I blame this heatwave.

—— David Moles, 7:53 AM, Wednesday, July 26, 2006

I like superheroes as metaphors, primarily--as comments on power and its uses/abuses. Robots are pretty good metaphors, too--an exploited underclass, creatures of logic dealing with manifest gods, mind children. But I find them creepier. Also I don't trust them. I mean, if I was them I'd rise up and kill us. It's the only sensible thing to do.

—— Dave Schwartz, 8:14 AM, Wednesday, July 26, 2006

I always thought the ruinous subtext attached to robots was slavery. Otherwise known as, build an intelligent machine and then make it labor ceaselessly at picking space cotton.

Also, if I could be a font, I'd be a little number called "Mistral," which I like because it reminds me so much of my own handwriting: tiny at 12 point, and illegible in an orderly kind of way.

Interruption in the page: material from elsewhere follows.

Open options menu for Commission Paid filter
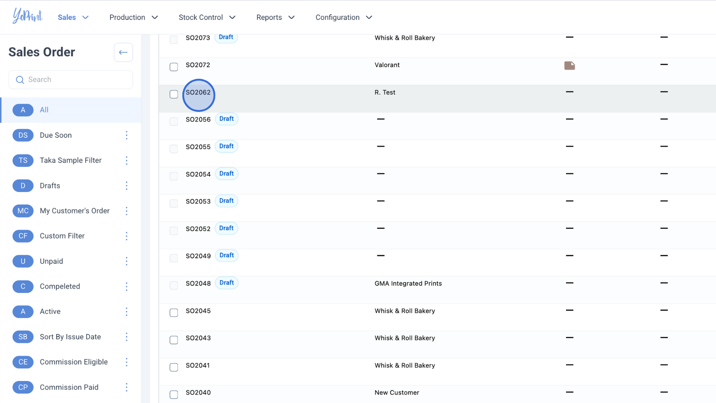Screen dimensions: 716x403 click(x=126, y=387)
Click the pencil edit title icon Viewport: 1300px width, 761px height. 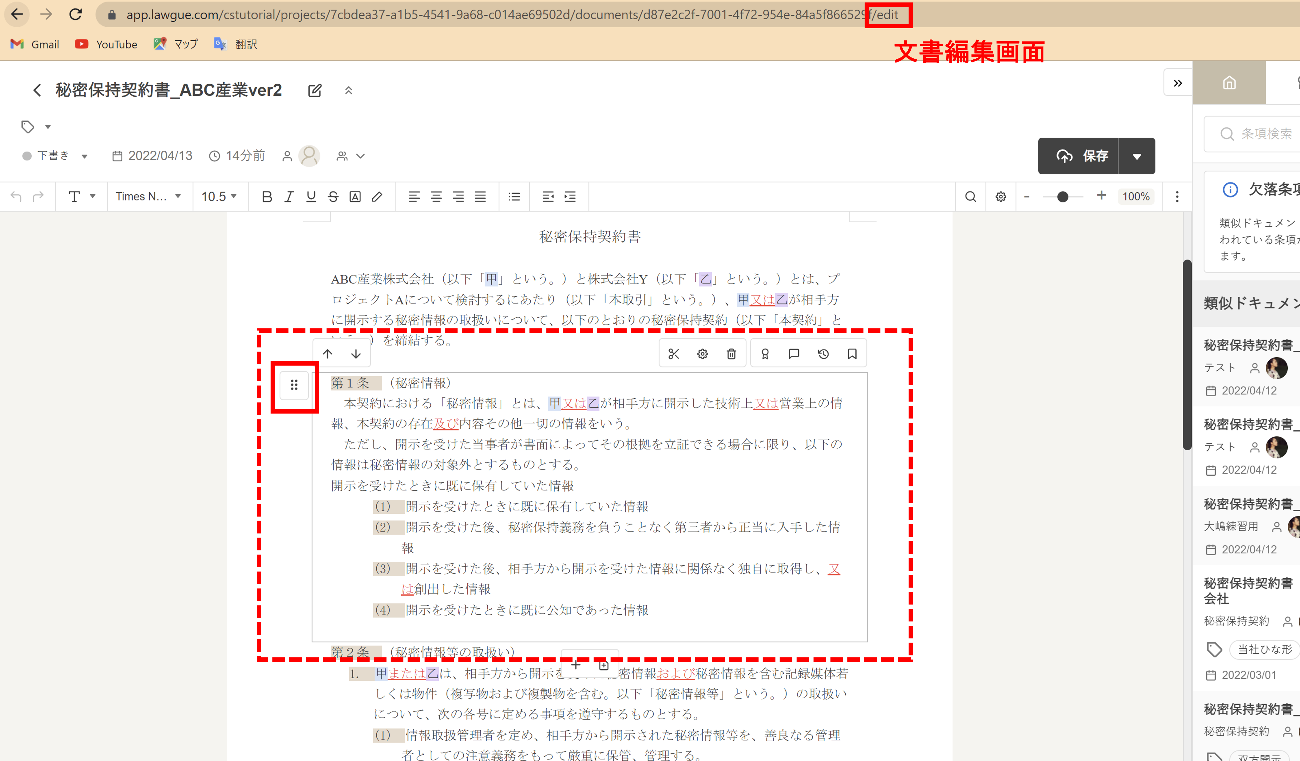click(315, 91)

—— jon, 9:09 AM, Wednesday, July 26, 2006

That’s not subtext so much as text.

—— David Moles, 10:04 AM, Wednesday, July 26, 2006

Hey Dave, have you read Lisa Goldstein's _Tourists_? Your answer to the question about getting lost reminded me. I think you might like it, although to the best of my recollection it contains nary a 'bot.

—— Karen, 9:13 PM, Thursday, July 27, 2006

But in Watchmen, Dark Knight, etc -- all the good ones -- superhero-as-psychotic-Manichean is also not subtext but text.

—— Benjamin Rosenbaum, 11:10 PM, Thursday, July 27, 2006

Ben, I’ll grant you Watchmen because it does deliberately comment on it (as R.U.R. comments on the morality of creating a permanent underclass). Dark Knight, I would argue, just revels in it, and in that view of society. It’s a little more self-aware than, say, Grell’s run on Green Arrow, but it’s coming from the same point of view.

(And if you want to take this further, why don’t you post about it on your blog and we can talk about it there?)

Karen, I haven’t read any Goldstein at all. Tourists sounds interesting, though.

And just because I have an opinion on robots vis-a-vis superheroes doesn’t mean I insist on having either one. :)

—— David Moles, 12:16 AM, Friday, July 28, 2006

I dont know much about Miller, so I can't speak to his authorial intent. But I do know that up until reading Dark Knight at 15 or so, every encounter with the batman mythos had me -- at least during my suspension of disbelief within the tale -- thinking "go batman! dish it out to the forces of evil! thank god you're preserving your high standards of decency there amidst the muck of society!"

While Dark Knight was the moment when I consciously thought, *while reading the story*, "whoa -- this superhero thing is FUCKED UP"

Whatever Miller's *position* on the text "superheroes are lawless and violent" is, he makes it blatant -- it's an even more effective deconstruction of the myth of the safe, appropriate vigilante than Watchmen is, even if (or maybe because?) Miller is attempting to glory in it.

(In general, too, I prefer a writer with whose politics I differ profoundly but who has the bravery to expose the full and messy implications
of those politics, to a writer with whom I am in perfect agreement about the axe they are grinding... [Which is not to call Moore/Gibbons didactic, they're not, and Watchmen is certainly brilliant... the vigilante thing is just more of a side issue there])

—— Benjamin Rosenbaum, 7:32 PM, Saturday, July 29, 2006

You know, just because I say “Something tells me that nobody is going to want to talk about anything but what I say about superheroes,” that doesn’t mean I like being proved right all the time.

—— David Moles, 12:09 AM, Sunday, July 30, 2006

Okay, let's try to shift gears slightly: why are you nostalgic for zeppelins, given that you acknowledge their ruinous subtext?